What you need to do: Word for word, restate the lines of the listing from the one that holds "Click the VKO transfer airport badge" through the very last line, and nothing more.
*** Source material ***
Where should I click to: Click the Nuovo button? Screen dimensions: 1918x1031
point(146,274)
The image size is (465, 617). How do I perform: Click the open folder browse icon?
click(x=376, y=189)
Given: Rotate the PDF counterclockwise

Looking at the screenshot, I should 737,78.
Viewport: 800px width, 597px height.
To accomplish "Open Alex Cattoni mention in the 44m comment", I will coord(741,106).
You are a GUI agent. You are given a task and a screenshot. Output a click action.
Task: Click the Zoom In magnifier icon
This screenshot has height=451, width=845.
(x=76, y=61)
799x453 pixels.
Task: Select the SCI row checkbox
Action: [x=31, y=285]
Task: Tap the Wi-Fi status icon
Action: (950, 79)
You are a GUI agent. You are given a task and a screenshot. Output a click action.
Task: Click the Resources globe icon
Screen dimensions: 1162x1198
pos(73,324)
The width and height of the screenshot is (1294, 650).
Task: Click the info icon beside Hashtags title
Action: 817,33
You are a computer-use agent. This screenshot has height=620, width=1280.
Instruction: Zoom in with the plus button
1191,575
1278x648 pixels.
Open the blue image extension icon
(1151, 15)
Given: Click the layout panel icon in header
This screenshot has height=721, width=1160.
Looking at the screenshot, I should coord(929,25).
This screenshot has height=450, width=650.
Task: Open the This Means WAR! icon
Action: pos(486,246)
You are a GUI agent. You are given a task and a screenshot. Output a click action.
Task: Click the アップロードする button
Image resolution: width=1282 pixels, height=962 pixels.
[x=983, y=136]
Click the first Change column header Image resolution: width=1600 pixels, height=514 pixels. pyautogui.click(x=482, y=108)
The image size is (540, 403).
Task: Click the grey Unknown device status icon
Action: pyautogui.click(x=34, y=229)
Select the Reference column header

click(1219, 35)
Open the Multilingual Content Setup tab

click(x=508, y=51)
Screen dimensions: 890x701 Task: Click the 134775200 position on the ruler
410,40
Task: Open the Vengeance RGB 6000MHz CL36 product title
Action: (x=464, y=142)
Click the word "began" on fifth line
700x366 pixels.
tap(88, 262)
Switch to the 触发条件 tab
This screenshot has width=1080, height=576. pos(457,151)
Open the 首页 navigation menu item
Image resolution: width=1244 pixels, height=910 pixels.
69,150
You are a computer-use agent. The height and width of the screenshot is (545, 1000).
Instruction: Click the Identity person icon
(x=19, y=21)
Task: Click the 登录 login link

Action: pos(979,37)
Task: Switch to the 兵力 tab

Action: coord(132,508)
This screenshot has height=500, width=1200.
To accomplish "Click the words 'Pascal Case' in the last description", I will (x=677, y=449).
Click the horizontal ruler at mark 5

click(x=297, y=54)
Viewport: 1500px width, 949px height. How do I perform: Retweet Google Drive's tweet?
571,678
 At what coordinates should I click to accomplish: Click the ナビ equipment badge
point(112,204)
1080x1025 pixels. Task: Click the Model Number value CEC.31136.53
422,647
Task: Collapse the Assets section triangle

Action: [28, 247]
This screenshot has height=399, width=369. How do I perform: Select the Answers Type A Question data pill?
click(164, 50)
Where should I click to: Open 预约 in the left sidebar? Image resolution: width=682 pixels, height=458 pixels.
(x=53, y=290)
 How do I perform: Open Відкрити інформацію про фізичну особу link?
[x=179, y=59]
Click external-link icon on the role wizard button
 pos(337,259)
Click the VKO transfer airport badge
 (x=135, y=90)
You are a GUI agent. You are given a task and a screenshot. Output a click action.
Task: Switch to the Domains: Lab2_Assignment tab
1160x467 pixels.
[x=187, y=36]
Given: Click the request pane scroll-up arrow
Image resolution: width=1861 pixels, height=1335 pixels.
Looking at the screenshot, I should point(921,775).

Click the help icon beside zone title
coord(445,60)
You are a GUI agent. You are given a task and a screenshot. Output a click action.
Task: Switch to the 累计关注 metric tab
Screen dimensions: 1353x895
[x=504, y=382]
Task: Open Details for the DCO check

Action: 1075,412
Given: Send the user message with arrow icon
*** End of Source material ***
Solution:
Click the VKO transfer airport badge
 (x=135, y=90)
You are a GUI agent. You are given a task and a screenshot. Output a click action.
Task: Switch to the Domains: Lab2_Assignment tab
1160x467 pixels.
[x=187, y=36]
Given: Click the request pane scroll-up arrow
Image resolution: width=1861 pixels, height=1335 pixels.
Looking at the screenshot, I should point(921,775).

Click the help icon beside zone title
coord(445,60)
You are a GUI agent. You are given a task and a screenshot. Output a click action.
Task: Switch to the 累计关注 metric tab
Screen dimensions: 1353x895
[x=504, y=382]
Task: Open Details for the DCO check

Action: 1075,412
Given: Send the user message with arrow icon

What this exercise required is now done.